### TO DO
Answer these questions from the power-connecting text that follows:
(a) What minimum share of your relationships should be connectors?
(b) How many strategic relationships does the writer say can be managed effectively, and how many of those are key relationships?
(c) Who coined the term "otherish" giving?
**** DOCUMENT PASSAGE
Eight Crucial Questions For Power Connecting

Often when I talk about strategic networking, people will immediately think of networking events. Their palms will get sweaty as they would rather get a root canal surgery than walk into a room full of strangers.

I say strategic relationships because there is no relationship building at a networking event!

I practice strategic networking and focus on building long lasting strategic relationships and friendships.

You should have at least 5% of your relationships be connectors. Connectors are people who know a lot of people and enjoy making connections between them.

I am a power connector. I know a lot of people and thoroughly enjoy helping create win won power connections. Be careful in overusing any one connector. That is why you should have many connectors in your network.

Do you have a tribe? What I mean by a tribe is the people in your network you can go to for a favor and actually expect it to be granted.

How many relationships can you maintain? You may have 10,000 followers on Twitter or 5,000 connections on LinkedIn, but how many do you really know.

I have learned that I can effectively managed around one hundred and fifty strategic relationships. Fifty will be key relationships, folks I call, email, text and serve every week.

As a co-host for the North Texas Happy Neighborhood Project, active in chambers of commerce and Meetup groups, I experience many people who want a one one one with me and who are asking for referrals.

I ask these eight crucial questions for power connecting when deciding who I will do a one on one with and who I will partner with.

What is your why?
Is your why strong?
Is your business or product one that clearly benefits others by helping them reach their goals?
Are you accountable?
If I give you a referral, will you acknowledge the referral and inform me you received it?
If I give you a referral, will you inform me of the outcome?
Do you ask me how you can help me?
How many referrals and introductions have you given in the last three months?

When you are careful to practice what Adam Grant calls “otherish” giving, you will be more likely to find and cultivate your tribe and avoid wasting time with takers and people you cannot help.
********
**** LISTED RECORDS
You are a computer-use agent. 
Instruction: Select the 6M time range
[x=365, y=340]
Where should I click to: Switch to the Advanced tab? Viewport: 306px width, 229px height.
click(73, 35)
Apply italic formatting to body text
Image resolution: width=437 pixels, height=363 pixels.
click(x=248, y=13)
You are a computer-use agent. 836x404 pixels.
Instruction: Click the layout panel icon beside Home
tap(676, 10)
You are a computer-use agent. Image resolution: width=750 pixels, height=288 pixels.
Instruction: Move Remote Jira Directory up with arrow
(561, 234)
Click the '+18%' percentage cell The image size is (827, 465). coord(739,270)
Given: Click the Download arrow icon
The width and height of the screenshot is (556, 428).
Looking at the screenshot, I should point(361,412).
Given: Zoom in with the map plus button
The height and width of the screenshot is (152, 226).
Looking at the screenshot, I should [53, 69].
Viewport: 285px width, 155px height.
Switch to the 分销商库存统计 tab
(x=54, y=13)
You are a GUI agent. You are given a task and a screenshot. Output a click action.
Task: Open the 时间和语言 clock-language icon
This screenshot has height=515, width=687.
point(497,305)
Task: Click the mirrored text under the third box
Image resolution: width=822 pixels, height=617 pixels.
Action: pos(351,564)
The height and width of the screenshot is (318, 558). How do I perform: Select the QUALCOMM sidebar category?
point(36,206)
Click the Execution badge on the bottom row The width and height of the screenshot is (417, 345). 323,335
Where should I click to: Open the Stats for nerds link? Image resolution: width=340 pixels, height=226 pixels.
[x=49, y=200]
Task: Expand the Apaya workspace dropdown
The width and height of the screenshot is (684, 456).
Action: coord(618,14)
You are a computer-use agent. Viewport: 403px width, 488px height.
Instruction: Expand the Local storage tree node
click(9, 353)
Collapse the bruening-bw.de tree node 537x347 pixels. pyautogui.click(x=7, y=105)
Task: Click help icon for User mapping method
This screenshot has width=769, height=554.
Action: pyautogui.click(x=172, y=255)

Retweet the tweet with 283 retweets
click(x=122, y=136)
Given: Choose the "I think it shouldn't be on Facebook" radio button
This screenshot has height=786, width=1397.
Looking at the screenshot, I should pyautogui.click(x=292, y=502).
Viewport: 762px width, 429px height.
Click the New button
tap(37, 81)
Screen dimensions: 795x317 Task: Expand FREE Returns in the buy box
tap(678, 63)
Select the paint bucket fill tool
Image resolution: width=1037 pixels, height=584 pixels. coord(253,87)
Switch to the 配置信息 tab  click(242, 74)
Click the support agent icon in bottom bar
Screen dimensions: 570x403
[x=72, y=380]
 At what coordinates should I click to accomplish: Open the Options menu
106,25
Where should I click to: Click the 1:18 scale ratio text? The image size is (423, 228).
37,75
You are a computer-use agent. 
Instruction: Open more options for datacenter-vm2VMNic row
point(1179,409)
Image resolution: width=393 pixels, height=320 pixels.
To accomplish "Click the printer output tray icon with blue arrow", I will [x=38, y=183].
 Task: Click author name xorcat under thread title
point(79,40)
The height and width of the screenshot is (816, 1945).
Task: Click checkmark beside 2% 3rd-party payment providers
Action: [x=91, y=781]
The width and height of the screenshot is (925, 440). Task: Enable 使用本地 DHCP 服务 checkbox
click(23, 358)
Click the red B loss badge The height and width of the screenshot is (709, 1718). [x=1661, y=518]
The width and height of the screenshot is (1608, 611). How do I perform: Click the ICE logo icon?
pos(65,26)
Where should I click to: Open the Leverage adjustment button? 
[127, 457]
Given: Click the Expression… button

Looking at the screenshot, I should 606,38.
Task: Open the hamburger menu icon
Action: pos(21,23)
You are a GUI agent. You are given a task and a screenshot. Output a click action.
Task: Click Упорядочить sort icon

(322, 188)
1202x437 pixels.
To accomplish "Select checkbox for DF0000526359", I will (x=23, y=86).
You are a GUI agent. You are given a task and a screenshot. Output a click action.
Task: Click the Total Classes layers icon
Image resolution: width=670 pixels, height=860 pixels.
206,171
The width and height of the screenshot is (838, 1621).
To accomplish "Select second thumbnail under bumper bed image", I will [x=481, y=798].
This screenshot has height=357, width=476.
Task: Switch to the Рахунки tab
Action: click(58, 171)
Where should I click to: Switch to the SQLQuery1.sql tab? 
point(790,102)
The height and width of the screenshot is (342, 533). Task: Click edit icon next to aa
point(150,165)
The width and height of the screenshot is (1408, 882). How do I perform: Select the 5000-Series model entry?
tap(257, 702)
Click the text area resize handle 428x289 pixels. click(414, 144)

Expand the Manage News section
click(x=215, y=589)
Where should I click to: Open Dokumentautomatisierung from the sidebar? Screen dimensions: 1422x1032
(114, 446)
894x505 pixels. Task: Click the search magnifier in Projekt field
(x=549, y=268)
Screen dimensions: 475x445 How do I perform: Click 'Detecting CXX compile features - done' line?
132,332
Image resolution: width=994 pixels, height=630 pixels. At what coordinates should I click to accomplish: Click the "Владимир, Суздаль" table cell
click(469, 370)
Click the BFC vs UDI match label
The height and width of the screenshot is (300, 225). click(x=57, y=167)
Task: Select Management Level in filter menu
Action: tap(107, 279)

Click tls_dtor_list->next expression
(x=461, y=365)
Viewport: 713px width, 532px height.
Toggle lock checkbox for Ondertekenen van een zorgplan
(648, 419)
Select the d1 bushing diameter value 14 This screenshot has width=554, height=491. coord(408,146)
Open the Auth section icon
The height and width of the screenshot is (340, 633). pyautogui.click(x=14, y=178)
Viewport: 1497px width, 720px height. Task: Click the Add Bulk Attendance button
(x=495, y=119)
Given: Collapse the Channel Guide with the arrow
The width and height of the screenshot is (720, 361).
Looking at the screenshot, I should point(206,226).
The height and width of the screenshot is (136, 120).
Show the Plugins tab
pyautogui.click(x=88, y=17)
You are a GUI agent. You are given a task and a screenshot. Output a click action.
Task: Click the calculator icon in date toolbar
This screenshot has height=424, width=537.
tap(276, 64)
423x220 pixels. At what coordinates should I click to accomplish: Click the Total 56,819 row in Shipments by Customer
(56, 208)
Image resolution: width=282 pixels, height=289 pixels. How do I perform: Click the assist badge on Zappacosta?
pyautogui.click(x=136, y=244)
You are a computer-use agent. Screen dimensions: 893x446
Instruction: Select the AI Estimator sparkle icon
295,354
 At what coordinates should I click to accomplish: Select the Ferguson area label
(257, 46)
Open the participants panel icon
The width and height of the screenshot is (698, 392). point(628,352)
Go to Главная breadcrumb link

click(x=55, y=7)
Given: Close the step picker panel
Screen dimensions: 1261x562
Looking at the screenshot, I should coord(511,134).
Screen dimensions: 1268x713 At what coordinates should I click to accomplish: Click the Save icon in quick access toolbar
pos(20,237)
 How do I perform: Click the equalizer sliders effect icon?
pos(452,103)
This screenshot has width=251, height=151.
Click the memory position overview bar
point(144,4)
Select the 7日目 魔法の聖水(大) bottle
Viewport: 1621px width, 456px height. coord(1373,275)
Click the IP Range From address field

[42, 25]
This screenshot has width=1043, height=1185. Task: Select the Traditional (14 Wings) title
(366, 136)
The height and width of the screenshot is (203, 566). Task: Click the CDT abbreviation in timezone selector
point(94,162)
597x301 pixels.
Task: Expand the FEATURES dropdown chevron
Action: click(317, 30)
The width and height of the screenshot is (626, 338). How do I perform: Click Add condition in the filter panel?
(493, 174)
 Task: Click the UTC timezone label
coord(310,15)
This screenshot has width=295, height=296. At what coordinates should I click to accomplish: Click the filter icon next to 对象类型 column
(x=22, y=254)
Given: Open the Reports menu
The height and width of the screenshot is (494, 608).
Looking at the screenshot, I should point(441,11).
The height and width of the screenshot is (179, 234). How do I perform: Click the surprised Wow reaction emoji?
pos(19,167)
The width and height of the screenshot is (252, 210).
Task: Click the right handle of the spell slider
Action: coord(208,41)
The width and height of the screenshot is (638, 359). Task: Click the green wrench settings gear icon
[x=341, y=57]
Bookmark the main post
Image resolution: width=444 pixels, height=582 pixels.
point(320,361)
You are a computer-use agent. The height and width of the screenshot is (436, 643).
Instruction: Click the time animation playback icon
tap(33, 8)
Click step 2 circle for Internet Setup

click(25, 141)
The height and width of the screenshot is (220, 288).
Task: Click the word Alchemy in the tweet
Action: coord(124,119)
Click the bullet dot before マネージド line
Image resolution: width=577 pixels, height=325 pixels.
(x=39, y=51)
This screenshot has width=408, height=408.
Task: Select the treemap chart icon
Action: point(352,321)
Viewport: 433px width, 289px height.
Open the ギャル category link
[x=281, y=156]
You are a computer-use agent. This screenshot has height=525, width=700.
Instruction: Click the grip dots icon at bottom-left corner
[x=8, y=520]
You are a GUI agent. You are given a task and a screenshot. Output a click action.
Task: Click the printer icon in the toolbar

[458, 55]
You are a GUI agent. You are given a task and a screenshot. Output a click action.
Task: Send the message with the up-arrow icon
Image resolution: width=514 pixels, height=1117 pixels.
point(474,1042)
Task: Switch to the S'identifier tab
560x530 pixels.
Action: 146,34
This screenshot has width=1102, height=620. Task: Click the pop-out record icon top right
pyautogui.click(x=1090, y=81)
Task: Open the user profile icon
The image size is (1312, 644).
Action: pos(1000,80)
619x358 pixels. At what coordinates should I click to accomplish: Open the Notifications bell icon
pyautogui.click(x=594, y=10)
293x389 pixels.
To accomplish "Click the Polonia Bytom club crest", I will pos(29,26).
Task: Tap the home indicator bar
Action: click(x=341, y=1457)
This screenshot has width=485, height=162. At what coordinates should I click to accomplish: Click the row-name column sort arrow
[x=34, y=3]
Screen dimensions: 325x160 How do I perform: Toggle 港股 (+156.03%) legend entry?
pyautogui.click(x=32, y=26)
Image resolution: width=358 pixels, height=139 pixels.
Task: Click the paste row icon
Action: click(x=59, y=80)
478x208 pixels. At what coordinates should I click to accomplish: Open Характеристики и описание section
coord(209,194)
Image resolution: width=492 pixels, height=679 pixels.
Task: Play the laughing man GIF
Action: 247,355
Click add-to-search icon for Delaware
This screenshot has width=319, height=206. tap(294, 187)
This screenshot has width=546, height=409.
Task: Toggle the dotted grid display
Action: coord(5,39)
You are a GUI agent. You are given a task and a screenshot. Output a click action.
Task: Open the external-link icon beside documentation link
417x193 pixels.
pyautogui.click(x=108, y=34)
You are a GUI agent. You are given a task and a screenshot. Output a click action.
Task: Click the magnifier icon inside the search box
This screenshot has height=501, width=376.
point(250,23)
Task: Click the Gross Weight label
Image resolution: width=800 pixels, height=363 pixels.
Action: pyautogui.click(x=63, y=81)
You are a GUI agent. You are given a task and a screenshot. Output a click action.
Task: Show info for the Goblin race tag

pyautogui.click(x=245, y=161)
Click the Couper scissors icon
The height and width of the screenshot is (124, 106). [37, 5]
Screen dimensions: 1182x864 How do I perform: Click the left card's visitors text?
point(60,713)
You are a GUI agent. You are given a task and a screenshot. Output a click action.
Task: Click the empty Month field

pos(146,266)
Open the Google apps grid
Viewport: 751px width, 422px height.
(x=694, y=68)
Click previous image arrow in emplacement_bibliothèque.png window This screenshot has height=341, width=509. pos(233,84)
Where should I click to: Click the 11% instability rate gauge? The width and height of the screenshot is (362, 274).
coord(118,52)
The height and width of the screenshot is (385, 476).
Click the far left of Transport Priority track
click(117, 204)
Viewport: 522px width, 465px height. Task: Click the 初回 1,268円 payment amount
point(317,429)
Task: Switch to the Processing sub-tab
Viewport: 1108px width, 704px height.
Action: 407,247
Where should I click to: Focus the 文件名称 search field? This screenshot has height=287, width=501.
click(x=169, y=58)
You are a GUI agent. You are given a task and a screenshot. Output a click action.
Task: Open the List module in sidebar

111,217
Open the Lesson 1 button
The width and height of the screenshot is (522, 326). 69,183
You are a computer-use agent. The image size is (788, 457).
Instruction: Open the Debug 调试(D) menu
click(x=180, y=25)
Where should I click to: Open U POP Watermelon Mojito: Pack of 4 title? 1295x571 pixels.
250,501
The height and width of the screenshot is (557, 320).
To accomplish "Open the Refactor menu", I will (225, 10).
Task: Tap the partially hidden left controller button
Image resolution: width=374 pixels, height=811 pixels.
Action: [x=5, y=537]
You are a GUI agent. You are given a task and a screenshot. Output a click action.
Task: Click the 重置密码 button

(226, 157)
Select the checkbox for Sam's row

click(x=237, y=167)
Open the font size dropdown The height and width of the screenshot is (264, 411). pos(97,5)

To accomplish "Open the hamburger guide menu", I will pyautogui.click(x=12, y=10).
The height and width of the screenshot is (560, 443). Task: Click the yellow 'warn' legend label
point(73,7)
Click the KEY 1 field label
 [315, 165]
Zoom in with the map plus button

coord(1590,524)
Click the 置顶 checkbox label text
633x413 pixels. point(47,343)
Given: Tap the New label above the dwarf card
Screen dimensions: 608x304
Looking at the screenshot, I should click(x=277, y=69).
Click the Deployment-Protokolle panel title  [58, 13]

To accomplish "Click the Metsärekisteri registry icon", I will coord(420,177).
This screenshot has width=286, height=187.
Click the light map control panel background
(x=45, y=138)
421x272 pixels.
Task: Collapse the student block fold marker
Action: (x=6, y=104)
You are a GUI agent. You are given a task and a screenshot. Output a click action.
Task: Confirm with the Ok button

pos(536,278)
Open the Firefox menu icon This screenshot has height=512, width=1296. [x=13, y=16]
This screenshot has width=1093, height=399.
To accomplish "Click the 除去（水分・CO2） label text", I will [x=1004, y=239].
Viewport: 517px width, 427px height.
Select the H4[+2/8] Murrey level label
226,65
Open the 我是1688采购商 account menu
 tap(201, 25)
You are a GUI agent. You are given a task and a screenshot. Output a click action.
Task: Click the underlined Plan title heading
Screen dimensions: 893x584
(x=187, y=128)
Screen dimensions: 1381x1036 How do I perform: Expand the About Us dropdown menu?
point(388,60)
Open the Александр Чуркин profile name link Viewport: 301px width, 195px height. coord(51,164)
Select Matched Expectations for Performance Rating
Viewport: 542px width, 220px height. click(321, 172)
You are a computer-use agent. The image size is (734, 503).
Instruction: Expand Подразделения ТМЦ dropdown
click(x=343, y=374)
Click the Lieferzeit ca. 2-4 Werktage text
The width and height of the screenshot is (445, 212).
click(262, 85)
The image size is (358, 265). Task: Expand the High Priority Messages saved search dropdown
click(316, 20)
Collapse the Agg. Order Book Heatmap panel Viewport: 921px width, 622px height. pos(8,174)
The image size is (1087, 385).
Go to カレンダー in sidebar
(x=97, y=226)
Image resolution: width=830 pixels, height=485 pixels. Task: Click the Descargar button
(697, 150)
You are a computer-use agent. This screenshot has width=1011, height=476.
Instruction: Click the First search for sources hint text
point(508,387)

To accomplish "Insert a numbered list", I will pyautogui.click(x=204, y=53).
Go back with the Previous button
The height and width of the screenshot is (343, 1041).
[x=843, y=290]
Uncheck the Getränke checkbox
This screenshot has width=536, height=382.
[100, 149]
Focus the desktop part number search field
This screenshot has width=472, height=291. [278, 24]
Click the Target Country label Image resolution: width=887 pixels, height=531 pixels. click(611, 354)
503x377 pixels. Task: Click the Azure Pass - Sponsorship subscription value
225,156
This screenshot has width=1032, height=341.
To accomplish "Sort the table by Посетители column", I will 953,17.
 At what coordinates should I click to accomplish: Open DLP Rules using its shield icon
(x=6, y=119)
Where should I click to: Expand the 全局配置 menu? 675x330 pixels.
********
### THE COMPLETED TASK
(a) At least 5%.
(b) Around one hundred and fifty, with fifty of them key relationships.
(c) Adam Grant.